ひさびさに井筒俊彦の『ロシア的人間』(中公文庫、1989)を読み返してみた。約四半世紀ぶりである。イスラーム哲学の研究者として著名な著者による異色の著作である。
中公文庫(旧版)で『ロシア的人間』を読んでからすでに四半世紀近い。弘文堂から初版がでたのは奥付によれば1953年(昭和28年)2月20日、独裁者スターリンは現役であった。
スターリンが急死したのは、その翌月の1953年3月5日のことだ。スターリンの急死の報を受けて、日本の株式市場では「スターリン暴落」が発生している。日ソ国交回復は1956年10月のことである。
単行本として復刊されたのち、中公文庫版として文庫化されたのは1989年1月、ソ連が末期的状況となっていたが、いまだ崩壊していなかった。井筒俊彦もまだ存命であった。ソ連が崩壊したのは1991年のことだ。
だがそんな状況にあった1953年においても、1989年においても、ソ連ではなく、あくまでもロシアと表記していたことに意味がある。
当時の日本では、ソ連をロシアと言い換える人は、きわめて少数派であった。だが、TIME誌など英文雑誌では USSR でも Soviet Union でもなく、つねに Russia と表記していた。英語圏の人間は本質を突いていたのだ。井筒俊彦もまた本質を見抜いていたわけである。
井筒俊彦といえば『イスラーム思想史』の著者であったが、古代ギリシア語を駆使して『神秘哲学』を書いているだけでなく(この本を入手して、読んでいたのも大学時代のことだ)、なんとロシア語を駆使して『ロシア的人間』なんて本まで書いているのか、と。
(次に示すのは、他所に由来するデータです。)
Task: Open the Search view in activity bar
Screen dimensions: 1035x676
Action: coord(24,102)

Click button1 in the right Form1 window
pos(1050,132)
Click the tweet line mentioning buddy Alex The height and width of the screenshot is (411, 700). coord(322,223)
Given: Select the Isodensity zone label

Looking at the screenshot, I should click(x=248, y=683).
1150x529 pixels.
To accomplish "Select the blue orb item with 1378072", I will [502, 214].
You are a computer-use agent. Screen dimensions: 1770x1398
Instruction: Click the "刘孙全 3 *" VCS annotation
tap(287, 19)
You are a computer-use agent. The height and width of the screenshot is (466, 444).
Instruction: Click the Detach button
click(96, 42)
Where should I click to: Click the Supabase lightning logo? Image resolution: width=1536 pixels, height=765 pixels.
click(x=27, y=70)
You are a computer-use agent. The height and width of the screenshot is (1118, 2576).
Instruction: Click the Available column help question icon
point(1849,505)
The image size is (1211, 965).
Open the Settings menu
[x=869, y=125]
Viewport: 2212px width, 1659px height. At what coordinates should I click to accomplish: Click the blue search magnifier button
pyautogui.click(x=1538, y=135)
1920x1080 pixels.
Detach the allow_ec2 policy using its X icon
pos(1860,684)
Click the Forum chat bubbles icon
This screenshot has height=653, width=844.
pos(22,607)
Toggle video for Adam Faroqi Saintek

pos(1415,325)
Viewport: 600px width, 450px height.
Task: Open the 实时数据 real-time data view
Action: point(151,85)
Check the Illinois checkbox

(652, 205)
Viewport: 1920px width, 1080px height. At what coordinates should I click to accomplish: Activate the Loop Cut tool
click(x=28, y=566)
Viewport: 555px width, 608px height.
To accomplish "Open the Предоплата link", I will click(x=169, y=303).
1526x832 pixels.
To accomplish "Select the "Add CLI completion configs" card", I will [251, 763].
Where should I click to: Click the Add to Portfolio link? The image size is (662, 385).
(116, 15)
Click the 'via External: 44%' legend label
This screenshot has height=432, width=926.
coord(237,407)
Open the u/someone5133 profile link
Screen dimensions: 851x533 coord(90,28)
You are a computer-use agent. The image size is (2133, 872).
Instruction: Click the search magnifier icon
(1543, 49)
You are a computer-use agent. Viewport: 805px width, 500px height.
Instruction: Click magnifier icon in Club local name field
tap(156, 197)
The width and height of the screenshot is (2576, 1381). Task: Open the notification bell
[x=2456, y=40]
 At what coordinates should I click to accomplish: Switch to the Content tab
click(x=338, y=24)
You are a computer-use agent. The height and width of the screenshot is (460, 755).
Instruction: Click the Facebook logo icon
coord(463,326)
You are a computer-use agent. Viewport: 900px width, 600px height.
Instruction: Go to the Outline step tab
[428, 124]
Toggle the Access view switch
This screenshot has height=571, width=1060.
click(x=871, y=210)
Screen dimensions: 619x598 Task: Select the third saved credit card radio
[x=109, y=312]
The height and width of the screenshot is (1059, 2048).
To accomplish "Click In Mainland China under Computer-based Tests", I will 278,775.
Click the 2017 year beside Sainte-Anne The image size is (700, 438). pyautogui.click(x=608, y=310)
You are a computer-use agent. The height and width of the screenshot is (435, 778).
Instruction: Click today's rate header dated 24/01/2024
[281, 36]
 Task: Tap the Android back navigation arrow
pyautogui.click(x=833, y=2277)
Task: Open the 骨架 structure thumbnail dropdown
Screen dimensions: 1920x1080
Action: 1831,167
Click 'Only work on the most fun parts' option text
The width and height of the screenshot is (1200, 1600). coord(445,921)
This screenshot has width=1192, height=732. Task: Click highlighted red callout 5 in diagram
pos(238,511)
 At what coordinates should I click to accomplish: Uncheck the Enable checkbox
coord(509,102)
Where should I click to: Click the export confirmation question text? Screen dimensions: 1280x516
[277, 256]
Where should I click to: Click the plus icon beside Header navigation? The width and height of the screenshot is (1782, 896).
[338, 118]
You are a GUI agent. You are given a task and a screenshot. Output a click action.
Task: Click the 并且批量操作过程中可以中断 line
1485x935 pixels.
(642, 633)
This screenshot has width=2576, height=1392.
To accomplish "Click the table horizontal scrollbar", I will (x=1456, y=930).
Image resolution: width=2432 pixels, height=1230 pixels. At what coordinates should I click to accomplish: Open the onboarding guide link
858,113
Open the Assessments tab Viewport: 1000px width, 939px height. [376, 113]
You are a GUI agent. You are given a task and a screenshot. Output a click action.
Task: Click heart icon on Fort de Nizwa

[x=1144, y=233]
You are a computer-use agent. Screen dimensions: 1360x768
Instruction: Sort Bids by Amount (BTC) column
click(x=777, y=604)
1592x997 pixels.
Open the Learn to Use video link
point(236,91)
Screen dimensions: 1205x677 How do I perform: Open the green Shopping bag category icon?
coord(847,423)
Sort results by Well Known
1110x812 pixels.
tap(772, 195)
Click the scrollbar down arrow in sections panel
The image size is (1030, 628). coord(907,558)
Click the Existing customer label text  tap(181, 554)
驚異的としかいいようがないな、と。
大学の図書館で検索カードをめくって(・・かつて図書館には検索用のコンピューターなど導入されてなかったのだ!)、図書館の蔵書には『ロシア的人間』は何冊もあった。弘文堂による初版である。おそらく研究室単位で購入したものが、教員の退官とともに図書館に返却されたのだろう。
だから、はじめこの本に触れてから、すでに40年以上たっている。その後、初版の『ロシア的人間 ー 近代ロシア文学史 ー』(弘文堂、1953)は、ネットオークションで安価に手に入れることができた。基本的に中公文庫版と本文に違いはない。
■19世紀はロシア文学の全盛期
なぜ井筒俊彦が「19世紀ロシア文学」にのめり込んでいたのか?
もちろん、ロシア文学が現在よりはるかに多くの日本人に読まれていたという時代背景もあるだろう。だが、なによりも井筒氏がもっとも深入りしていたドストエフスキーを中核とする「19世紀ロシア文学」に、第2次大戦後に大流行した「実存主義」の先駆けを見ていたこともあるようだ。
「実存」というべきか、「存在」というべきか、『神秘哲学』の著者は、生涯にわたって人間存在の根底にうごめくカオスを凝視しつづけた人であった。
『ロシア的人間』は、もともと慶應義塾大学通信制のテキストとして2分冊で出版されていたらしい。慶應義塾大学文学部の英文科に席をおきながら、言語学だけでなくロシア文学まで講じていたという。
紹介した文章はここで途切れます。